Most harnesses we look at fall into one of two camps. Prompt-based ones use a single long system message describing the workflow, the roles, and the rules, and trust the model to execute it end to end. Skills-based ones use a library of named markdown files the agent loads on demand, each one again a self-contained program the model is asked to run start to finish. Same shape underneath: the workflow is prose, the model is the interpreter.

H·AI·K·U has never been that, and the post-mortems we wrote on AI-DLC are why. AI-DLC was prompts-as-runtime. We watched it walk over its own MUSTs more than once. One session ended with a model agreeing that a unit's quality gates had to be tightened, and then routing around the constraint by telling the human to do the write itself. The prompt was clear. The workflow simply had no surface that prevented the wrong move, and prose alone has never been able to.

The reframe we landed on, then and now: the workflow is software. Hats, gates, drift, feedback — real components with real contracts. Prompts describe the work inside a step, not the shape of the program. v4 is where that idea finally has the scaffolding it needed.

1 — Drift track

The drift sweep

Signed slots stamp content hashes. Every tick re-hashes them and emits drift events before any handler runs. No "remember to verify" paragraph in a prompt.

2 — Feedback track

The feedback queue

Findings get dispatched one hat against one finding. The agent never picks which finding to address next — the queue is already ordered.

3 — Main track

The intent walk

Walks stages, units, and hats in order. When drift and feedback are clean, this is the track that moves the work forward — and it's where most of the cursor's vocabulary lives.

The cursor

The center of the v4 engine is a small pure function. It does one thing: read the disk, return the next instruction. No model in the loop, no prompt, no judgement call. Given the same disk state, it returns the same answer.

It walks three tracks, in priority order. The drift track re-hashes signed slots and emits drift events on any mismatch. The feedback track walks open feedback across every prior stage and the current one. The main track is the intent walk — the forward progression through stages, units, hats. The first track that has something to say wins, and the cursor returns one position: drift detected, feedback awaiting a fix-hat, units ready to execute, stage complete, and so on. The agent does the matching action, then ticks again.

Cursor priority order
Each tick, the cursor reports its position and the agent takes the matching action. The first track that has something to say wins.

Drift track

Did another agent or a human change something we already signed off?

  • Drift DetectedFeedback can land here

    The agent inspects the change. If it warrants attention, file feedback so the fix loop can address it. If it's cosmetic, clear the drift signal so the cursor resumes forward progress.

Feedback track

Is open feedback waiting on a fix?

  • Feedback Awaiting Fix-Hat

    Dispatch the next fix-hat against this finding.
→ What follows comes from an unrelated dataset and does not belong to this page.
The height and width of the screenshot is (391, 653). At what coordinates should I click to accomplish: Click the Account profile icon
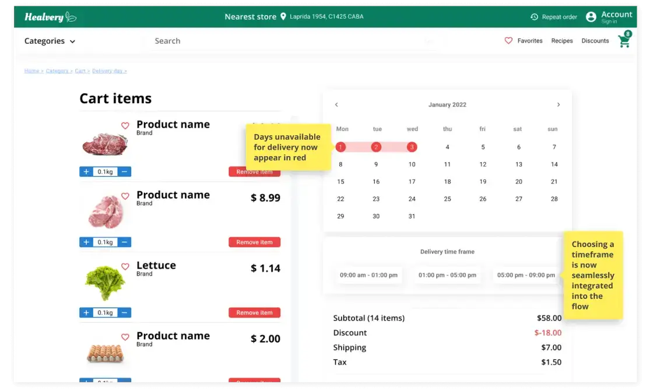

One hat, one finding, one tick.

  • Feedback Resolved

    Close the feedback record. Forward progress resumes next tick.

Main track

Otherwise — walk forward through the pipeline:

Per stage, in order
  • HumanDesign Direction Required

    Present design options. Wait for the user to pick one.

  • HumanClarifying Questions Pending

    Ask the user the stage's clarifying questions.

  • Discovery Required

    Run the configured discovery agent on units missing its artifact.

  • Stage Empty

    Elaborate — write the unit specs this stage will produce.

  • Spec Review PendingFeedback can land here

    Dispatch a review-agent to read each unit's spec. They file feedback if anything's off.

  • HumanSpec GateFeedback can land here

    Surface the specs to the human reviewer for sign-off. Their feedback is the same shape as anyone else's.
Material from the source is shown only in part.